Added Schaal in a statement, “There are so many New York Cities. So often they don’t touch. My family squatted a building just blocks from PS122, NYTW, the Public—but never stepped foot inside them. As Under The Radar expands into its new life, how can we live up to the promise of theatre, the promise of participatory society, of people gathering around campfires to tell stories, of the Greek’s ‘demos kratia,’ literally ‘people power,’ where voting and theatre happened alongside each other? At its best New York is a city of entry points, places to begin and dream the impossible. As developer empires engulf the city, we are losing those entry points. Under the Radar has always protected entry points to craft, community, the city, and the world. I am thrilled to join and expand this practice.”
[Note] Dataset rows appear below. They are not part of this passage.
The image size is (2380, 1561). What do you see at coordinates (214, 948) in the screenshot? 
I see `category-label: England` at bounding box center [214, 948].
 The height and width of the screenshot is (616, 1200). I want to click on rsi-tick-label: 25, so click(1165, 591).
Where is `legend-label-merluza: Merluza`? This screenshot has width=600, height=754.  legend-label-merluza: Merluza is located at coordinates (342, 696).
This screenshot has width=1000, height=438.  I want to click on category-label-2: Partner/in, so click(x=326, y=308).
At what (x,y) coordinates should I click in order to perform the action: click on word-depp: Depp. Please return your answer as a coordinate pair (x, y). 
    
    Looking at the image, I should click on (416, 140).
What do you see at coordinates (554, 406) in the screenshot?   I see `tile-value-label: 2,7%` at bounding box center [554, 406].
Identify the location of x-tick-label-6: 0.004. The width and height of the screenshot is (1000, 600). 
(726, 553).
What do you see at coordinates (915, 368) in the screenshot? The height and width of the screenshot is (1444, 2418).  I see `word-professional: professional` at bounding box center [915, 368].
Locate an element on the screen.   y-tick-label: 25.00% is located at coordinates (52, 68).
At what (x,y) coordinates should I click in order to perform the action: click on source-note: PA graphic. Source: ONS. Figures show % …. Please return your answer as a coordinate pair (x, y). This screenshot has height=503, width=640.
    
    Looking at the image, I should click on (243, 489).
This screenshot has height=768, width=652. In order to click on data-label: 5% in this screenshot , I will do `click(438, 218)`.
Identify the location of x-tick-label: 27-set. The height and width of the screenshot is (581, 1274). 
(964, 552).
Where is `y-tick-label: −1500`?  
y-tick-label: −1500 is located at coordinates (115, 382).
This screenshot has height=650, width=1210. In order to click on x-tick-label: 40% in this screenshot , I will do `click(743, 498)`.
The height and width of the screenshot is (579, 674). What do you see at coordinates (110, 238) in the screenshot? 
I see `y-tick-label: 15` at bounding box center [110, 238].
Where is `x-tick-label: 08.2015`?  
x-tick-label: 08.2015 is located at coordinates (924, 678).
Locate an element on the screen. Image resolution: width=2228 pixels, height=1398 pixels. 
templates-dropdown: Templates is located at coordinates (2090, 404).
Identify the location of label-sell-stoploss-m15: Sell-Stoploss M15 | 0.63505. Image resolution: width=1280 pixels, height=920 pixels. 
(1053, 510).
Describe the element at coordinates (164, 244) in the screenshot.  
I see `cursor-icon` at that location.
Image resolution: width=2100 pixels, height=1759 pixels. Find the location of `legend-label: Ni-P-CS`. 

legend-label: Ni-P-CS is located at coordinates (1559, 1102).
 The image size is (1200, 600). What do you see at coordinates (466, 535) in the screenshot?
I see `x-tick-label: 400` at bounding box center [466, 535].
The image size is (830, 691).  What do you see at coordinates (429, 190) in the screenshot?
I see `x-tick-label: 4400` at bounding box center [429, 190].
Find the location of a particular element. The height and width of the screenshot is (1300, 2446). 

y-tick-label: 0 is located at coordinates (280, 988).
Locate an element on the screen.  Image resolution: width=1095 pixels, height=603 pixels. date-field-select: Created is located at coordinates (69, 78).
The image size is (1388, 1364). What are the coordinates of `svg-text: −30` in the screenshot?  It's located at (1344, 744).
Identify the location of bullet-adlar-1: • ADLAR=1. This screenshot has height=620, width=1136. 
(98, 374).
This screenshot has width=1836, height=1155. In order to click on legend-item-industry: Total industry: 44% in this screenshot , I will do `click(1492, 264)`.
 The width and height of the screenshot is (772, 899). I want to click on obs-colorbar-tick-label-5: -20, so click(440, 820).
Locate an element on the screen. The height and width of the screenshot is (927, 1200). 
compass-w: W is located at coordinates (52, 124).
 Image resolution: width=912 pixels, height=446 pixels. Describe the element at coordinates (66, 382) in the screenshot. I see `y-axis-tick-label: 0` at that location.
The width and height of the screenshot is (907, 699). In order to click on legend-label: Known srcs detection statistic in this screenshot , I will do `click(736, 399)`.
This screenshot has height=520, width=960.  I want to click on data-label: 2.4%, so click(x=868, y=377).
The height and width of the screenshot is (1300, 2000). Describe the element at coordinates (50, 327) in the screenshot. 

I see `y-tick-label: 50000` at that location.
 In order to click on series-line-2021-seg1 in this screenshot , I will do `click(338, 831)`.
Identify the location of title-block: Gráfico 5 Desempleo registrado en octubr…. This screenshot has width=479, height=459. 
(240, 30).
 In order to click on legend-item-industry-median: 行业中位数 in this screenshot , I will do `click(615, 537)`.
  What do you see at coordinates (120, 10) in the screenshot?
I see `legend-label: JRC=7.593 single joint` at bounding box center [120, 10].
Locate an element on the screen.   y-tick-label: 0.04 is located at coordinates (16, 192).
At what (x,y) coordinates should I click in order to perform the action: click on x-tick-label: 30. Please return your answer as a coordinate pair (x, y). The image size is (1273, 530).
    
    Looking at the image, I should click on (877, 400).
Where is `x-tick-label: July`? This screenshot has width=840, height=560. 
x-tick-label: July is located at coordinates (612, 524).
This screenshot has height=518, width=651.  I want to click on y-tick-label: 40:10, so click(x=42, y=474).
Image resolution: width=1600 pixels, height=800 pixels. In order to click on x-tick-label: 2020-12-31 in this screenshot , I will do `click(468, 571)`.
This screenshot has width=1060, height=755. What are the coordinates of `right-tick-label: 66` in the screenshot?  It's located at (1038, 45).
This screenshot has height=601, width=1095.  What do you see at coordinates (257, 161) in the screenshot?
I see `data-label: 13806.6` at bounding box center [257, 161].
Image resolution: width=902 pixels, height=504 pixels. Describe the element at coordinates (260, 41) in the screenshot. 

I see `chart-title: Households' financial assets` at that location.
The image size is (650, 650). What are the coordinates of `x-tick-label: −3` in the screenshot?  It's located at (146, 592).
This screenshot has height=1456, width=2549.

Said executive director Mark Russell in a statement, “I am thrilled to welcome Meropi Peponides and Kaneza Schaal to the Under the Radar artistic team. Under the Radar has always been a collaborative effort. Last year we took a step toward creating a city-wide festival with contributions from producers across the city, proof of the resilient and innovative strength of New York’s art scene. The addition of Meropi and Kaneza, with their unique perspectives, will help us build a festival ready for the future.”